О Гомере еще Гераклит говорил, что в отличие от более поздних морализирующих авторов, он не дает нравственных оценок — мнение, которое никогда не оспаривалось и поставило Илиаду особняком от всей последующей литературы как произведение, в котором якобы нет (еще нет) морали в привычном для нас смысле. Платон пошел еще дальше, рекомендуя запретить Гомера как автора, не способствующего нравственному воспитанию граждан.
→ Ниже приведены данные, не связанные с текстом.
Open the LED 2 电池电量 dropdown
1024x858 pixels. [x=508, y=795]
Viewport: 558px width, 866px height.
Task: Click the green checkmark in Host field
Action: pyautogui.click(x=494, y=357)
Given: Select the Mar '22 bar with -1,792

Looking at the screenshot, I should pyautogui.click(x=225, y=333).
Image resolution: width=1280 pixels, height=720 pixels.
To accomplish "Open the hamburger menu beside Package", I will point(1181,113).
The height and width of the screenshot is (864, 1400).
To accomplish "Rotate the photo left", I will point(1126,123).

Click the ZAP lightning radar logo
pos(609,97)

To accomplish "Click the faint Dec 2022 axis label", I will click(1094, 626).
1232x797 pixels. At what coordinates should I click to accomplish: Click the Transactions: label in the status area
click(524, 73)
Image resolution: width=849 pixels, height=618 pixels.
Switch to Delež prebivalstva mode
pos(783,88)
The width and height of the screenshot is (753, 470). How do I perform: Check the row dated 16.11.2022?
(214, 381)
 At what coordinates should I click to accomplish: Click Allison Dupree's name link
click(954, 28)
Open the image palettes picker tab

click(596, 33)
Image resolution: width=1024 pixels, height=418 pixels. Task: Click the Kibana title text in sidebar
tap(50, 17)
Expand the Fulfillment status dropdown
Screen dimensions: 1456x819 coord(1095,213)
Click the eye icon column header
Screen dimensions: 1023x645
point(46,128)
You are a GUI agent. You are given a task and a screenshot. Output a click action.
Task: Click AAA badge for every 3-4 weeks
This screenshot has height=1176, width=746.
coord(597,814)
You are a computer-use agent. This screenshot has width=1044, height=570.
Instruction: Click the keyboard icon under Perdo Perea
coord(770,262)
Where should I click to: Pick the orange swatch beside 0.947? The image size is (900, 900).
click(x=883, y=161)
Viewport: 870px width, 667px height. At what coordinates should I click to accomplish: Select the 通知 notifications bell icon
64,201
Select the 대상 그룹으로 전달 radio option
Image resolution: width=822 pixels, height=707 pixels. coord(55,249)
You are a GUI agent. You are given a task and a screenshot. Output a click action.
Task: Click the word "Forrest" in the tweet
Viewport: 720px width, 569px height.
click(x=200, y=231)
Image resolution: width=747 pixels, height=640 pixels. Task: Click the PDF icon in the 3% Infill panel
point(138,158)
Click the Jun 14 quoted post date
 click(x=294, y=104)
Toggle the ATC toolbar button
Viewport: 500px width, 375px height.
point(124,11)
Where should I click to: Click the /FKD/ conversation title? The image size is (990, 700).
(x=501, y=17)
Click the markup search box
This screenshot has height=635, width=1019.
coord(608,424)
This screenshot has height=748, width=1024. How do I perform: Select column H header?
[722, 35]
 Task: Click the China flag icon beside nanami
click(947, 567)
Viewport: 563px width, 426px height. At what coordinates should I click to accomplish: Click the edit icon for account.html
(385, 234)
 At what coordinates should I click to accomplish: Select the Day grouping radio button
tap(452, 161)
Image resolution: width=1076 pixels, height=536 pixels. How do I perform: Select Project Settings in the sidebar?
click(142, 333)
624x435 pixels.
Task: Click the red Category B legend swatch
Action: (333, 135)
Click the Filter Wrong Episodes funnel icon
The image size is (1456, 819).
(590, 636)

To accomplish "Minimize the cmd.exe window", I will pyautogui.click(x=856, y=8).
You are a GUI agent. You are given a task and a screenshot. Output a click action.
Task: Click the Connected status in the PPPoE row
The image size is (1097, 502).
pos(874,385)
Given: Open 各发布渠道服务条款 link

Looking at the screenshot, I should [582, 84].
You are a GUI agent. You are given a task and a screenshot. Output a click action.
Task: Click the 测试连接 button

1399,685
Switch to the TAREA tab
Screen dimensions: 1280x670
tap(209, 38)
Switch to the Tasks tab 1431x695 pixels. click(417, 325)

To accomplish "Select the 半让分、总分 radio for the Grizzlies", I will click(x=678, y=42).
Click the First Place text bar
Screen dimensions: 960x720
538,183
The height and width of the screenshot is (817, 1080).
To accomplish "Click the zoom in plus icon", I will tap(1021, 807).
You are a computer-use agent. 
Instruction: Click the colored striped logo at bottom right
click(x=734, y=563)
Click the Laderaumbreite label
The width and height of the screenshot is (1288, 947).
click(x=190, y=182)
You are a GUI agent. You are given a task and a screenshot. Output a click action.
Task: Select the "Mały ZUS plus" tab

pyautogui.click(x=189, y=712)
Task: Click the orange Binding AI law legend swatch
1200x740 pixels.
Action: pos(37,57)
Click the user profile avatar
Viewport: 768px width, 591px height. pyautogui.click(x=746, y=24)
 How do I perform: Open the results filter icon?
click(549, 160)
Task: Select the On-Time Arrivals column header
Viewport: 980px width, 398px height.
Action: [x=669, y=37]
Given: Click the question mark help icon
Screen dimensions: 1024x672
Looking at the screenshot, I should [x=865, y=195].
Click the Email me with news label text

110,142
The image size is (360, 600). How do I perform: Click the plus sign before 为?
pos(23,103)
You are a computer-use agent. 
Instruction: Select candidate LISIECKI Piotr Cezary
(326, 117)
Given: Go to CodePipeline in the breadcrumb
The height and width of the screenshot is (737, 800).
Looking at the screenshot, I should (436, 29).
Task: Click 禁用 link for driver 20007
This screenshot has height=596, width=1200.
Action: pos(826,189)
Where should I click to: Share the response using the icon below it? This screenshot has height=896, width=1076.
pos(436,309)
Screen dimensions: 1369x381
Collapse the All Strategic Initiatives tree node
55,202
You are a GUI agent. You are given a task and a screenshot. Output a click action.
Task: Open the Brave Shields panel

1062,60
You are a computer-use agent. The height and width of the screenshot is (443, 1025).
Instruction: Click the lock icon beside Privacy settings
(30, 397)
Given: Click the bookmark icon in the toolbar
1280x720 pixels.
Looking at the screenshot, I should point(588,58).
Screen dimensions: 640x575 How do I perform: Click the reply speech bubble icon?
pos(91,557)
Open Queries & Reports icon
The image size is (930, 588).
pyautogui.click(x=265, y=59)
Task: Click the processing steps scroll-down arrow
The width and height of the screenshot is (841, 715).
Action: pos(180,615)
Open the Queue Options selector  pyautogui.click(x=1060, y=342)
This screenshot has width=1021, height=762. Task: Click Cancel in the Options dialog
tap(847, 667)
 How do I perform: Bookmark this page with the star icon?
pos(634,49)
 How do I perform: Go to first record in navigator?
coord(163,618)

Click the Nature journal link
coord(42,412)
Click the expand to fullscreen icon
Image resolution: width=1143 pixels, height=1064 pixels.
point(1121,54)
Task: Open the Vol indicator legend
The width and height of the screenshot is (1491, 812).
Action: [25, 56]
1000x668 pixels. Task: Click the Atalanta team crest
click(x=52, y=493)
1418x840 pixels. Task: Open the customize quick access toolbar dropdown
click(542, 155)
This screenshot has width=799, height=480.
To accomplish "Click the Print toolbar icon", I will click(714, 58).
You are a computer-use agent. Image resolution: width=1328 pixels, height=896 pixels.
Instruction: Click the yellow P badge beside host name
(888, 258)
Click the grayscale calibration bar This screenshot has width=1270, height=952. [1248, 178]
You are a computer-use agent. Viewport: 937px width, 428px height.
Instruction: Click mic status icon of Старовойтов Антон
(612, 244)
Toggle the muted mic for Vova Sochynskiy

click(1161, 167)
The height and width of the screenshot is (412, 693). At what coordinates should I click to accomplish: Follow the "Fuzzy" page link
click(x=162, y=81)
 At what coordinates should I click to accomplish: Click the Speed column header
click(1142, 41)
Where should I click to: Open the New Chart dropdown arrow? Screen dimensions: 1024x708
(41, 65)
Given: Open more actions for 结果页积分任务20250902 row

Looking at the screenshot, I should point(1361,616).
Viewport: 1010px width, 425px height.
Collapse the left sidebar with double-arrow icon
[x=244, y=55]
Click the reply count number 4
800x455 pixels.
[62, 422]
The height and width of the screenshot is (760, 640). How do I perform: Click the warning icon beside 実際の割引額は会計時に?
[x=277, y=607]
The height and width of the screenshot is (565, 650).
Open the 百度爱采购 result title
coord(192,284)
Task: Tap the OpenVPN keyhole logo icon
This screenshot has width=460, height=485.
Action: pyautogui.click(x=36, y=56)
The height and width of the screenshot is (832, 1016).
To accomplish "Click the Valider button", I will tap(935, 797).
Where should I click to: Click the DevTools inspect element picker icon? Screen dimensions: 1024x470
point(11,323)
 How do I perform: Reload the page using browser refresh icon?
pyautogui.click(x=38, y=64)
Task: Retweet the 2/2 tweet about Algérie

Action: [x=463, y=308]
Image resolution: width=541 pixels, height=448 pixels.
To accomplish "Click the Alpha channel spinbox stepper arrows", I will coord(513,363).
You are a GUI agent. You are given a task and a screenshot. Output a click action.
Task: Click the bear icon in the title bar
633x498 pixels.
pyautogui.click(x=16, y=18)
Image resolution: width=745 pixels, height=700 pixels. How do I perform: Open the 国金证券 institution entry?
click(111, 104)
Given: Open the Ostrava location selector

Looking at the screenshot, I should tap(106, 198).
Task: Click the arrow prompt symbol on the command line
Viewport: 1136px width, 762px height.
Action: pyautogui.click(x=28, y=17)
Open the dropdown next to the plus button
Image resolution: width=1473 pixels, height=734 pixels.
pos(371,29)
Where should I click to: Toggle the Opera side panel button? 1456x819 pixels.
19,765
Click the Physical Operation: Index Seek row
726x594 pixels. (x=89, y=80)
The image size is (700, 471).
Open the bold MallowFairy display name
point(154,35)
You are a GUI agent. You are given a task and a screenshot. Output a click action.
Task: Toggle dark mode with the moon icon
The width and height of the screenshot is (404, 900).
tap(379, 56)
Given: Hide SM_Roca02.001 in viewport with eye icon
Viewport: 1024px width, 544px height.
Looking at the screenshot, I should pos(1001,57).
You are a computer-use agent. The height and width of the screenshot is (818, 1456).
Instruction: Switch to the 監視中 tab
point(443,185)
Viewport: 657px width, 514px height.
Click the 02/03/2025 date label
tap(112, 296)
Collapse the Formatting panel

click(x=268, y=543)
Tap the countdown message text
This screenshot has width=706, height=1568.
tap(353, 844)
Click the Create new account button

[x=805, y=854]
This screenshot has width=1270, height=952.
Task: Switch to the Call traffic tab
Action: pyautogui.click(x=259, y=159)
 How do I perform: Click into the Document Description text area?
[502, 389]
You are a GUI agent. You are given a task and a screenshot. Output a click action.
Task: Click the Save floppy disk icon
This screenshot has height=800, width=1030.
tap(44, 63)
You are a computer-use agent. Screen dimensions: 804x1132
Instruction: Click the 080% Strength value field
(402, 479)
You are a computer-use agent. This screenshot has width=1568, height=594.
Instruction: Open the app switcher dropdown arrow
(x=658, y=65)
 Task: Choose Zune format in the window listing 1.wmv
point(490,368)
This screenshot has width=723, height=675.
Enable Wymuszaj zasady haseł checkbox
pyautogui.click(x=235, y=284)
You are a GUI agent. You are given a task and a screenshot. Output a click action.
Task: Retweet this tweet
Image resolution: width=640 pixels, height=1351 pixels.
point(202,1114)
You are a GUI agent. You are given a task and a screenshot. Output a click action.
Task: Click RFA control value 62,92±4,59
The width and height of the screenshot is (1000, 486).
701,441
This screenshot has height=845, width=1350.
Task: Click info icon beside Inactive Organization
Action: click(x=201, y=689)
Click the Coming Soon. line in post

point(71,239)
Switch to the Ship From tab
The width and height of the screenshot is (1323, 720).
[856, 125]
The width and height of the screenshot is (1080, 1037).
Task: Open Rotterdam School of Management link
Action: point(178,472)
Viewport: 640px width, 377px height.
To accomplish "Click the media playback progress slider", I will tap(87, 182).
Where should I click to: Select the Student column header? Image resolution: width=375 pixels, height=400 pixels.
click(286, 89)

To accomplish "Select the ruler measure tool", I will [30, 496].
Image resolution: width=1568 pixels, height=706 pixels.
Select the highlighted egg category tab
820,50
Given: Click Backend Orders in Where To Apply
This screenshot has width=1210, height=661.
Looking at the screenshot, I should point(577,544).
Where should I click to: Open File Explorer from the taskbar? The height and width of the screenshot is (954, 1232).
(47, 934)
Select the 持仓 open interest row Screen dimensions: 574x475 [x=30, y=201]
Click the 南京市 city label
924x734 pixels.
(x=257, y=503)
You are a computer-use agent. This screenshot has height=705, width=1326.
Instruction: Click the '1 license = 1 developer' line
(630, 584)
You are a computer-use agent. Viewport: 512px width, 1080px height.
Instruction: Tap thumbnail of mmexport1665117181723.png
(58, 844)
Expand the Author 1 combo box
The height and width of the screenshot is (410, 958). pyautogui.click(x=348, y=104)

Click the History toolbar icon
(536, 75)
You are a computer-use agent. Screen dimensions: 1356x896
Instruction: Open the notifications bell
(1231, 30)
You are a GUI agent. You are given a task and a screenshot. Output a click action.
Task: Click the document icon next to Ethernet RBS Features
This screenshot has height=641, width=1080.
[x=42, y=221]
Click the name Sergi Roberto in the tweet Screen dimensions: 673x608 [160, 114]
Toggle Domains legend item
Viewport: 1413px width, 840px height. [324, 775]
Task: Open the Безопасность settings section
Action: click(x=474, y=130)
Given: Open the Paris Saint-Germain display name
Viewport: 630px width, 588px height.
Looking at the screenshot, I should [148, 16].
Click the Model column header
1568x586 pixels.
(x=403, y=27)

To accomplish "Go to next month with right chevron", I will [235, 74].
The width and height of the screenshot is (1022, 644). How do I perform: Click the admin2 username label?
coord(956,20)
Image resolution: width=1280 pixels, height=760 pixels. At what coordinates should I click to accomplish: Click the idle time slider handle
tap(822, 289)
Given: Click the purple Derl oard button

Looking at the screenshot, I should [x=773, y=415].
Между тем впечатление нравственной непричастности вызвано нейтральной манерой изложения, к которой Гомера, по-видимому, обязывал низкий социальный статус бродячего певца, еще не освоившегося с ролью учителя человечества. Герой есть герой, даже когда он бежит с поля боя, интригует ради доспехов или жульничает на спортивных соревнованиях. Муза, если угодно, воспоет его истерическое озлобление, называемое гневом. Но не оправдает.

Троянская война началась из-за того, что «женщина приняла богатые подарки» (у древних на сей счет не было никаких заблуждений). Троя была очагом критской культуры в Малой Азии (ахейцы тогда еще смотрели на Крит снизу вверх; Зевс происходил оттуда и, по старой памяти, благоволил к троянцам) и родиной самых красивых людей — Анхиза, возлюбленного Афродиты, Ганимеда, избранника Зевса, и Париса, судьи олимпийских красавиц. Эстетическое сочеталось с этическим. Позитивное этическое начало в Илиаде воплощает Гектор, защитник родины, любящий муж и отец. Победители, разрушившие великолепный город, за редким исключением погибли на обратном пути или по возвращении были преданы собственными женами. Это и есть нравственная оценка их подвигов.

Гордые и прекрасные троянцы столкнулись с врагом, обладавшим поистине бульдожьей хваткой и глухим к доводам рассудка. Когда Терсит, руководствуясь здравым смыслом, призвал оставить кровавую бойню и вернуться домой, хитроумный Одиссей не нашел ничего более убедительного, чем удар жезлом под радостный гогот толпы. Второе выступление — против Ахилла, воспылавшего некрофильной страстью к убитой им амазонке — стоило Терситу жизни.